Vegan Southern Remoulade (Gluten-Free, No Lemon)

This vegan remoulade is a Southern seafood-house classic made plant-based: creamy, tangy, briny, mustardy, and just spicy enough to wake up fried okra, wings on the side, or roasted vegetables. It comes together in minutes, then gets noticeably better after a short rest as the garlic mellows and the flavors knit. Keep it thicker for dipping, or loosen it with pickle brine for drizzling over bowls or slaw.

Total time: 25 minutes

Yield: Makes about 1 cup (240 g)

Ingredients

  • Vegan mayonnaise, 150 g (about 2/3 cup)
  • Dijon or Creole mustard, 15 g (1 Tbsp)
  • Sweet pickle relish, 30 g (2 Tbsp)
  • Capers, drained and finely chopped, 10 g (about 2 tsp) (optional)
  • Dill pickle brine, 10–20 g (2–4 tsp), plus more to thin
  • Apple cider vinegar, 5 g (1 tsp)
  • Garlic, finely grated or minced, 3 g (1 small clove)
  • Smoked paprika, 2 g (1 tsp)
  • Cayenne pepper, 0.5–1 g (1/4–1/2 tsp), to taste
  • Freshly ground black pepper, 1 g (1/2 tsp)
  • Kosher salt, 1–2 g (1/4–1/2 tsp), to taste
  • Optional: prepared horseradish, 10 g (2 tsp) for extra bite
  • Optional: hot sauce, 5–10 g (1–2 tsp)
  • Optional: chopped parsley, 5 g (2 Tbsp) for a fresher finish

Instructions

  1. In a bowl, add vegan mayonnaise 150 g (about 2/3 cup) and mustard 15 g (1 Tbsp).

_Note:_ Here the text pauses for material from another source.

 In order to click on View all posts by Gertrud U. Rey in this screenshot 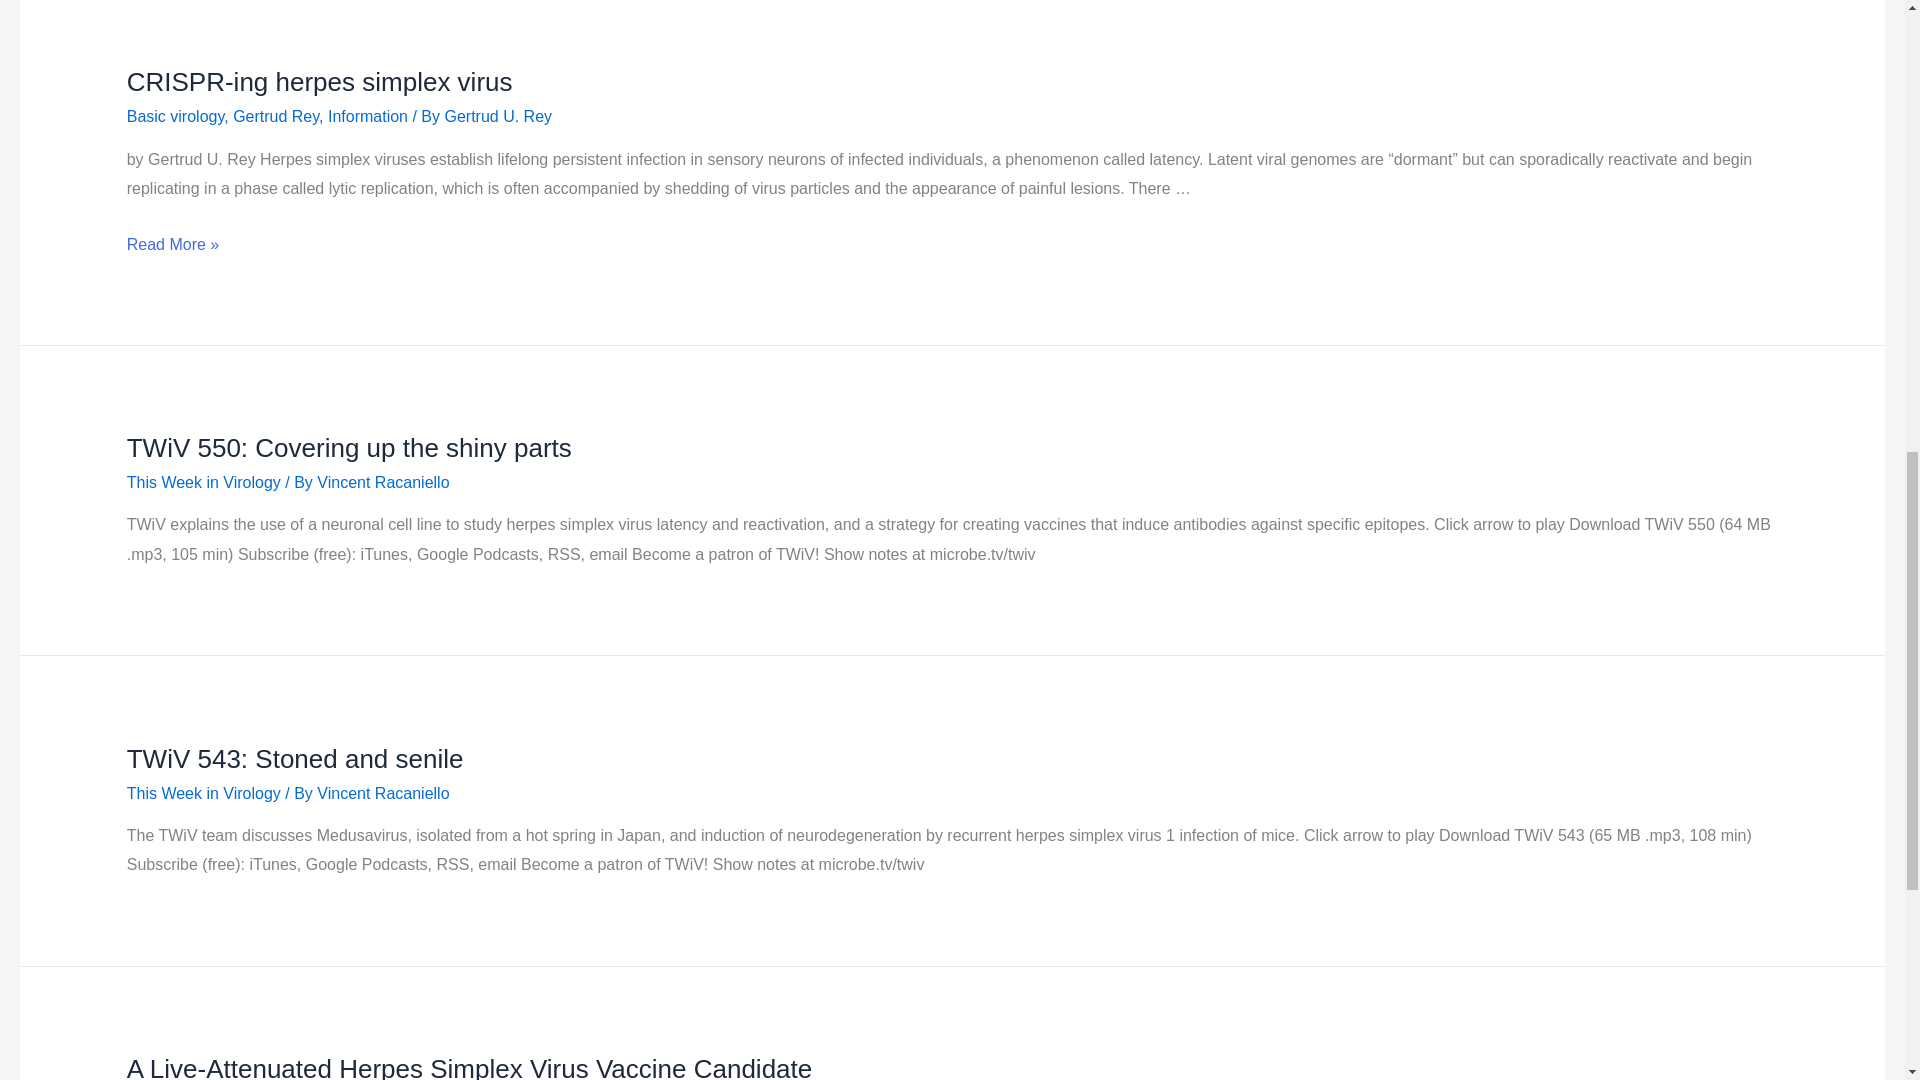, I will do `click(498, 116)`.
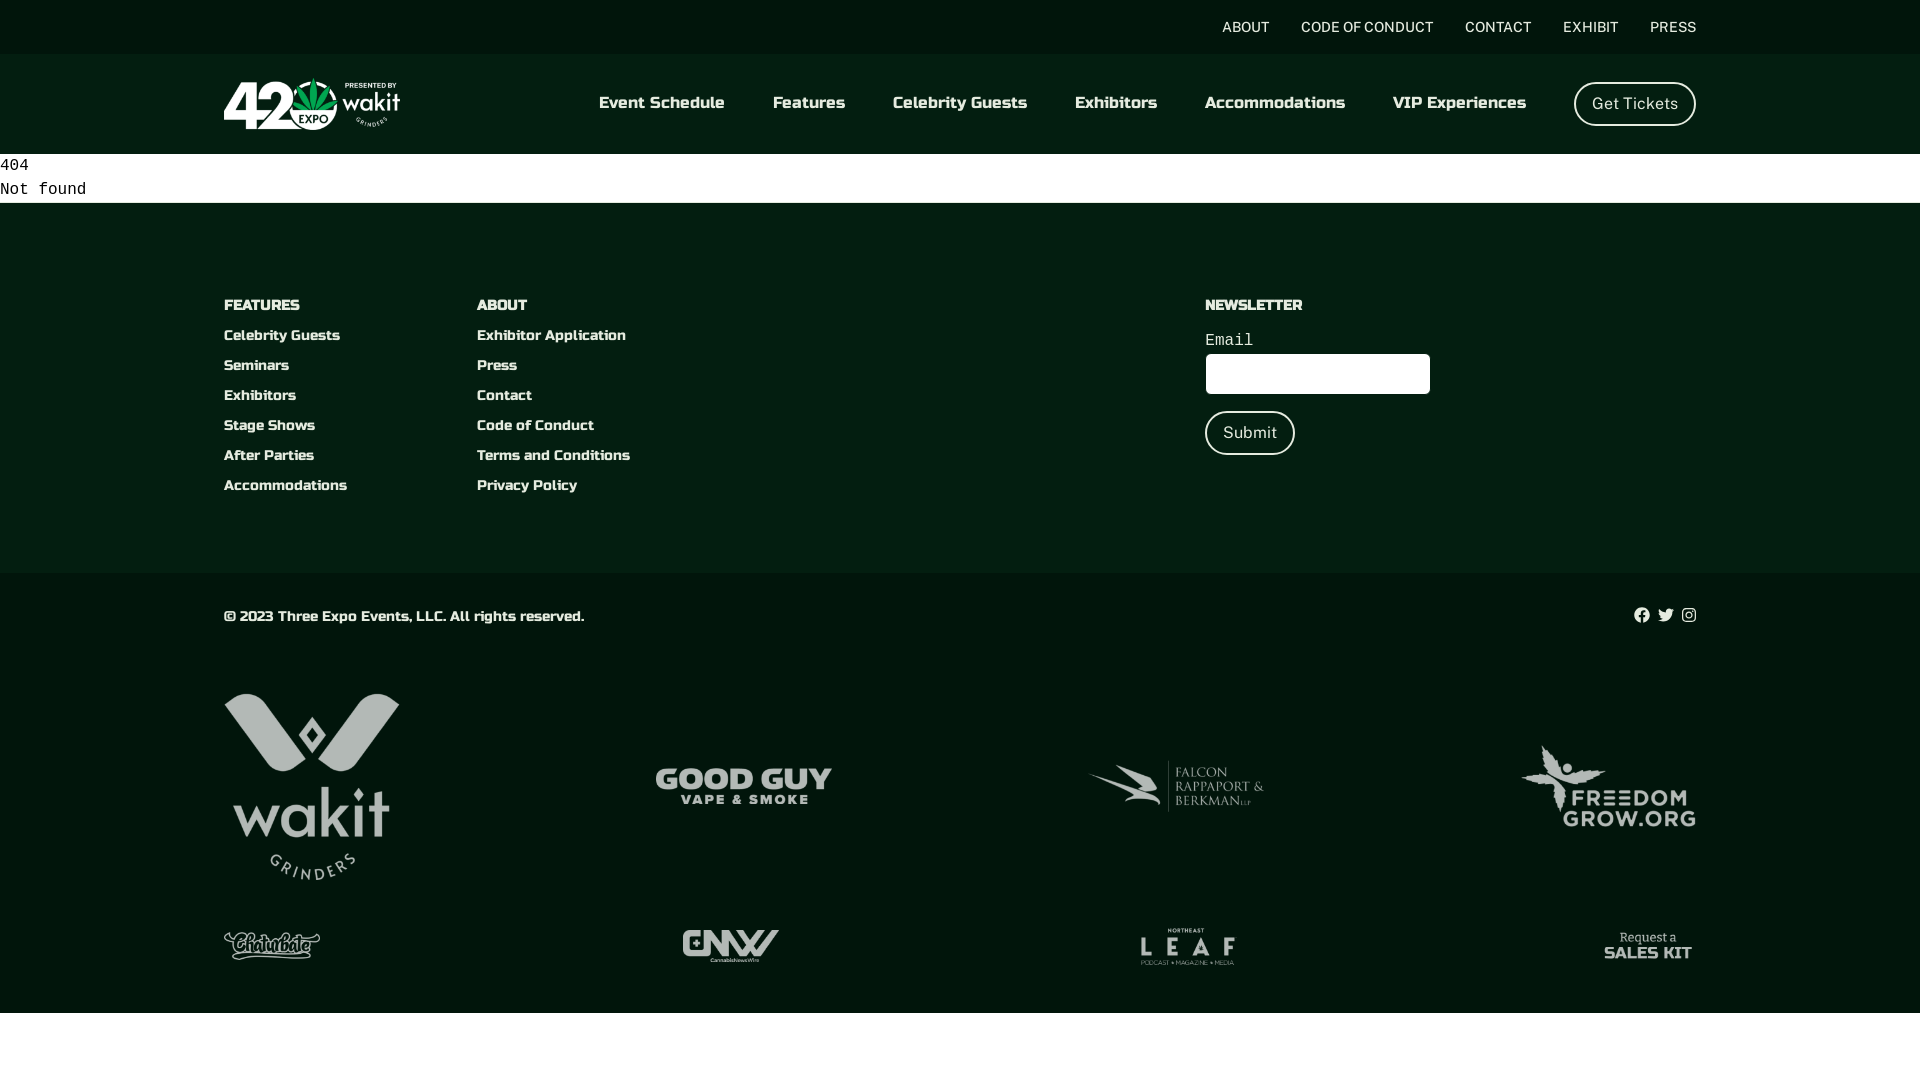 This screenshot has height=1080, width=1920. Describe the element at coordinates (1635, 104) in the screenshot. I see `Get Tickets` at that location.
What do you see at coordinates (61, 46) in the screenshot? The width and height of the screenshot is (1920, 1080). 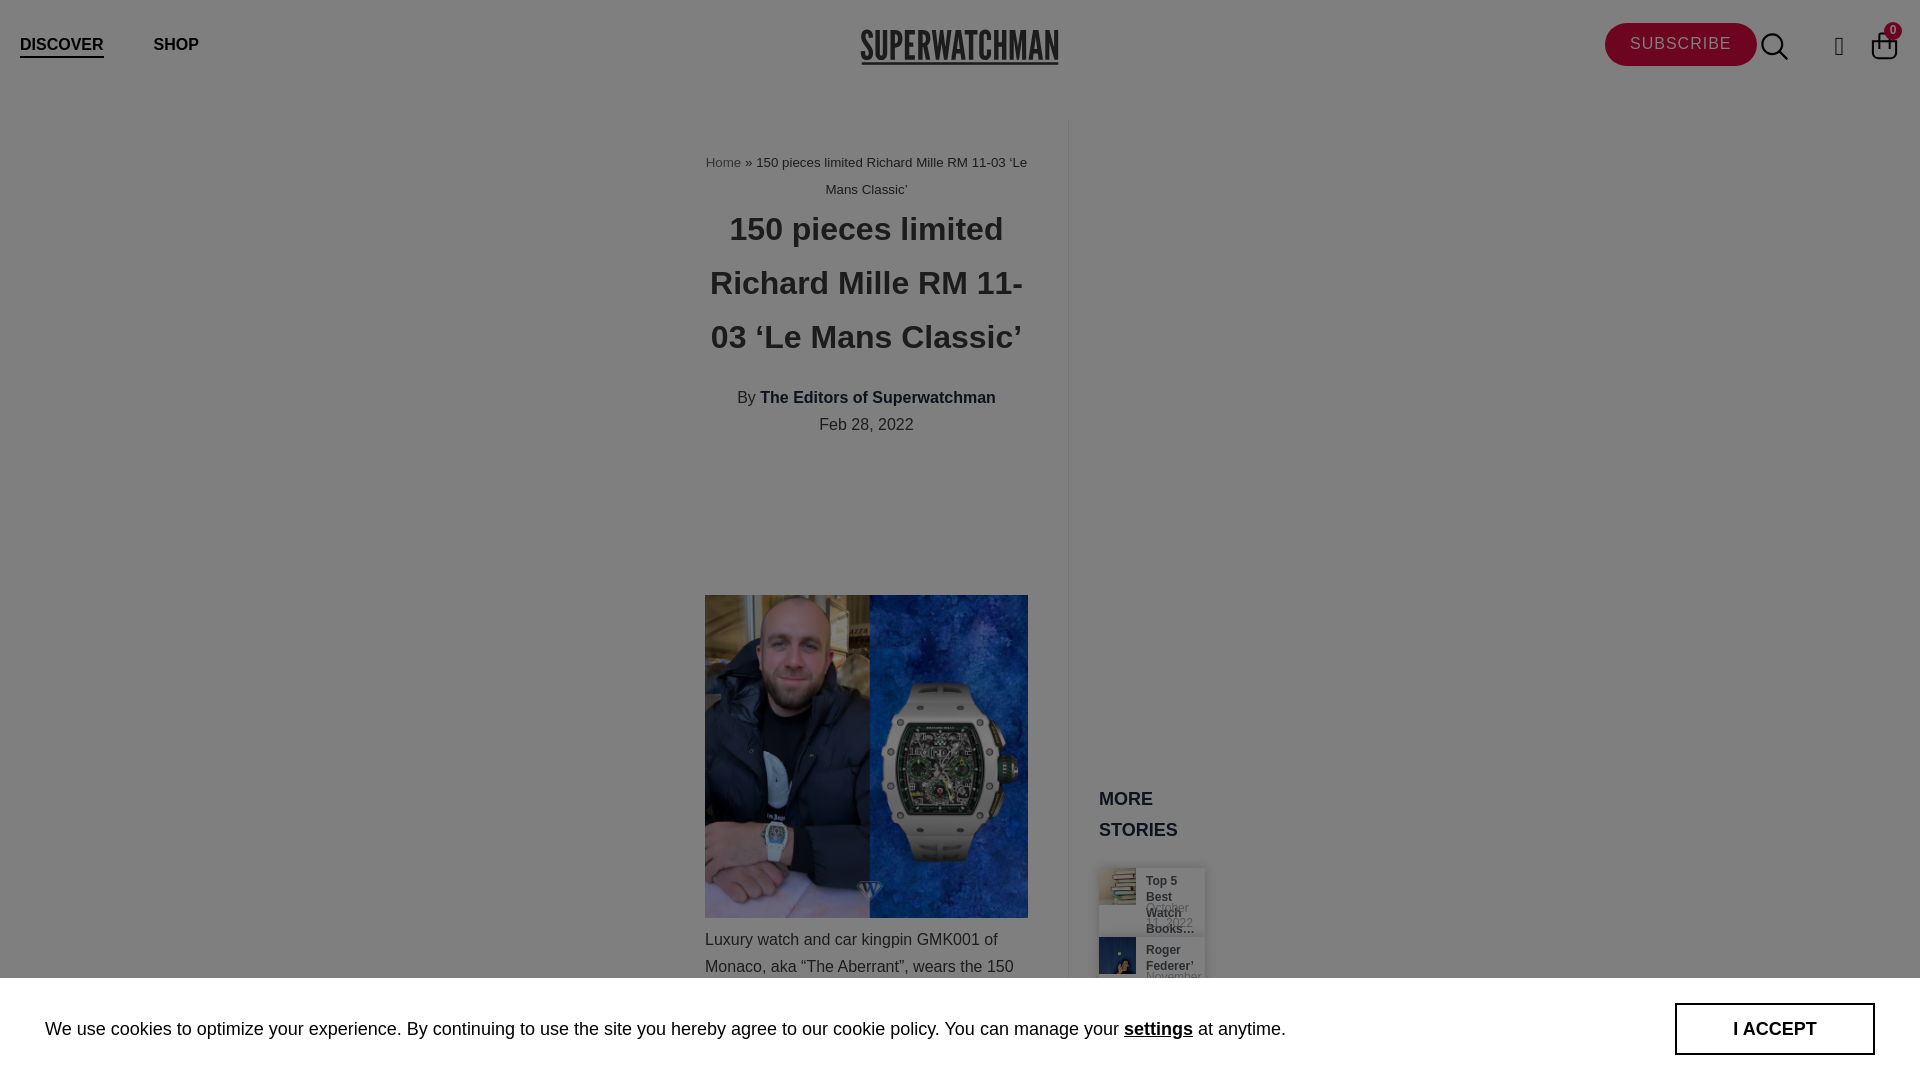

Whisk until perfectly smooth and glossy.
  2. Whisk in sweet pickle relish 30 g (2 Tbsp) and (if using) chopped capers 10 g (about 2 tsp).
  3. Add garlic 3 g (1 small clove), smoked paprika 2 g (1 tsp), cayenne 0.5–1 g (1/4–1/2 tsp), and black pepper 1 g (1/2 tsp). Stir until the sauce turns a pale orange-pink and smells smoky-garlicky.
  4. Whisk in pickle brine 10 g (2 tsp) and apple cider vinegar 5 g (1 tsp). Taste, then season with kosher salt 1–2 g (1/4–1/2 tsp) only as needed (pickles/capers vary).
  5. For a dip, stop here— it should be thick enough to mound on a spoon. For a drizzle, whisk in additional pickle brine 5 g (1 tsp) at a time until it ribbons off the spoon.
  6. Cover and rest in the fridge 10–20 minutes (or up to overnight). It’s ready when the garlic bite softens and the sauce tastes more “rounded” and integrated.
  7. Serve chilled with air-fried okra, roasted okra, sweet potato wedges, slaw, or as a cool counterpoint to hot-honey-style wings.

Notes

No lemon: this version uses pickle brine + apple cider vinegar for the tang. Make it more Southern-seafood-house: add horseradish **10 g (2 tsp)** and a little extra black pepper. Make it more BBQ-joint: add hot sauce **5–10 g (1–2 tsp)** and bump smoked paprika by another **1 g (1/2 tsp)**. Storage: keeps **5–7 days** refrigerated in a sealed container. Stir before serving. If your relish is very sweet, increase vinegar by **2–3 g (1/2 tsp)** and/or add another **5–10 g** pickle brine to sharpen it.